Recent studies of sodium oxybate have suggested that it is the most effective treatment of cataplexy. It can be used in combination with antidepressants or wakefulness-promoting drugs, but careful patient selection is required in view of its possible side-effects and interaction with alcohol.
- Shneerson JM. Sleep medicine: a guide to sleep and its disorders. 2nd ed. Oxford: Blackwell Publishing; 2005.
- Houghton WC, Scammell TE, Thorpy M. Pharmacotherapy for cataplexy. Sleep Med Rev 2004;8:355-66.
- Chen CN. The use of clomipramine as a REM sleep suppressant in narcolepsy. Postgrad Med J 1980;56 Suppl 1:86-9.
- Langdon N, Shindler J, Parkes JD, Bandak S. Fluoxetine in the treatment of cataplexy. Sleep 1986;9:371-3.
- Guilleminault C, Mancuso J, Salva MA, et al. Viloxazine hydrochloride in narcolepsy: a preliminary report. Sleep 1986;9:275-9.
- Larrosa O, de al Llave Y, Bario S, et al. Stimulant and anticataplectic effects of reboxetine in patients with narcolepsy: a pilot study.

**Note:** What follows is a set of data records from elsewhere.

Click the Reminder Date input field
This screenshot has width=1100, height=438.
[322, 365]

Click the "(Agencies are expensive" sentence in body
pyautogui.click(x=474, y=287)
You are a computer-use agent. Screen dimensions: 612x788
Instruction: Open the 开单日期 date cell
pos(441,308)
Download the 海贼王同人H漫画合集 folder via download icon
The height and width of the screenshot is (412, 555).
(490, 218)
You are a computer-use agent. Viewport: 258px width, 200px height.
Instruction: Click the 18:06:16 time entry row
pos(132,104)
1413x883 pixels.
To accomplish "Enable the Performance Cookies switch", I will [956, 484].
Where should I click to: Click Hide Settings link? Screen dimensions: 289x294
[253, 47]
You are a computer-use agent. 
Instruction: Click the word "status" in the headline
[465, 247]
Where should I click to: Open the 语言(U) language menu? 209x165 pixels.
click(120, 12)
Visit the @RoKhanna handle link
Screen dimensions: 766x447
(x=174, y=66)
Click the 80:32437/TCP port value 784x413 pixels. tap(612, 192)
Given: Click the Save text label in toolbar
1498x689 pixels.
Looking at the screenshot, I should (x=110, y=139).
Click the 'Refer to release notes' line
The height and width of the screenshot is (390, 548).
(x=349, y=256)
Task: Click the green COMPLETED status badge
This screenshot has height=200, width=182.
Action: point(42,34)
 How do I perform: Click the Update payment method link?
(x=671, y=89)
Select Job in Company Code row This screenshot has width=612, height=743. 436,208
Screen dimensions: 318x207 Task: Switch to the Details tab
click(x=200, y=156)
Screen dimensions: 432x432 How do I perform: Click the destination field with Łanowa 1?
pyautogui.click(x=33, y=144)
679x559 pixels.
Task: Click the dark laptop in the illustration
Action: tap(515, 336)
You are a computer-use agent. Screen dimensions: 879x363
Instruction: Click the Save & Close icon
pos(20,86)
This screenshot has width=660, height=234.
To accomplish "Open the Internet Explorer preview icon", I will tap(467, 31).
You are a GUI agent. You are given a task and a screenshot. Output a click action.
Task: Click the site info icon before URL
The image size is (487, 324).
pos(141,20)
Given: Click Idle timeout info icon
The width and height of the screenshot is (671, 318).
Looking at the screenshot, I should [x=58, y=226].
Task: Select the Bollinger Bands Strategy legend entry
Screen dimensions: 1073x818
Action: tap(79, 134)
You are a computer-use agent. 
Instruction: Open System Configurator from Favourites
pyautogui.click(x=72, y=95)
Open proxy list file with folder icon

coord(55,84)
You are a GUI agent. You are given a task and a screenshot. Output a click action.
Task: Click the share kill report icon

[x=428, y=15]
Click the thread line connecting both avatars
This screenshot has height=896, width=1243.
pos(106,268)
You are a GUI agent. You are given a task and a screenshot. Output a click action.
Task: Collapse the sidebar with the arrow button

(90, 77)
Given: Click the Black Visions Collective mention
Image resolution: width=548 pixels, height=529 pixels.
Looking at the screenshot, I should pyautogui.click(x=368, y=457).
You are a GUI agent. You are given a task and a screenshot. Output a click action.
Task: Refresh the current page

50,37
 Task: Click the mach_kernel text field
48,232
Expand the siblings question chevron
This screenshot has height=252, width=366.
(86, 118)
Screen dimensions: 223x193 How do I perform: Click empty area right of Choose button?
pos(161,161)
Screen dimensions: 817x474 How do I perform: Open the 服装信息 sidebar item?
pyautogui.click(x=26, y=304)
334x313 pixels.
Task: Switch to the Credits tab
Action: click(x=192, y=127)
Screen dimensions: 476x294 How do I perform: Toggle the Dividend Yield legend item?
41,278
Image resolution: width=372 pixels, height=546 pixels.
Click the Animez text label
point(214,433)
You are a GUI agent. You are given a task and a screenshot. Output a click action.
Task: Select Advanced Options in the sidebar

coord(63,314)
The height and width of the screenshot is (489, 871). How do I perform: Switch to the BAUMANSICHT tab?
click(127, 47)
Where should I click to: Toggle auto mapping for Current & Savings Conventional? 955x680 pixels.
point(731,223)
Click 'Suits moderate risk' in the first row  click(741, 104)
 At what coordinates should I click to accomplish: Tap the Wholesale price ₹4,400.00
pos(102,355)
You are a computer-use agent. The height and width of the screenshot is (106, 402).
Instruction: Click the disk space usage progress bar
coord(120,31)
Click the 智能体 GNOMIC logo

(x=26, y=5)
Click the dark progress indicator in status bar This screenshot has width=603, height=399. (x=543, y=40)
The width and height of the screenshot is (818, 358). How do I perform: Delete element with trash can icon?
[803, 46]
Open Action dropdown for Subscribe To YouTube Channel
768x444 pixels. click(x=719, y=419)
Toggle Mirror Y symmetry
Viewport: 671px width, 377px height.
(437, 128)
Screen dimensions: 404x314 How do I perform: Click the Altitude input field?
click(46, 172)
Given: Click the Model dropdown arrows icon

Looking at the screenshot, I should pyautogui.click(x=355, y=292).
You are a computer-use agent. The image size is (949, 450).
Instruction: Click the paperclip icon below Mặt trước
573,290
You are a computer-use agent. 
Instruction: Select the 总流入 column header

Sleep 2001;24:282-5.
- Roselaar SE, Langdon N, Lock CB, et al. Selegiline in narcolepsy. Sleep 1987;10:491-5.
- US Xyrem Multicenter Study Group. A 12-month, open-label, multicenter extension trial of orally administered sodium oxybate for the treatment of narcolepsy. Sleep 2003;26:31-5.
- Xyrem International Study Group. Further evidence supporting the use of sodium oxybate for the treatment of cataplexy: a double-blind, placebo-controlled study in 228 patients. Sleep Med 2005;6:415-21.
- US Xyrem Multicenter Study Group. The abrupt cessation of therapeutically administered sodium oxybate (GHB) does not cause withdrawal symptoms. J Toxicol Clin Toxicol 2003;41:131-5.
- The US Xyrem Multicenter Study Group. A randomized, double-blind, placebo-controlled multicenter trial comparing the effects of three doses of orally administered sodium oxybate with placebo for the treatment of narcolepsy. Sleep 2002;25:42-9.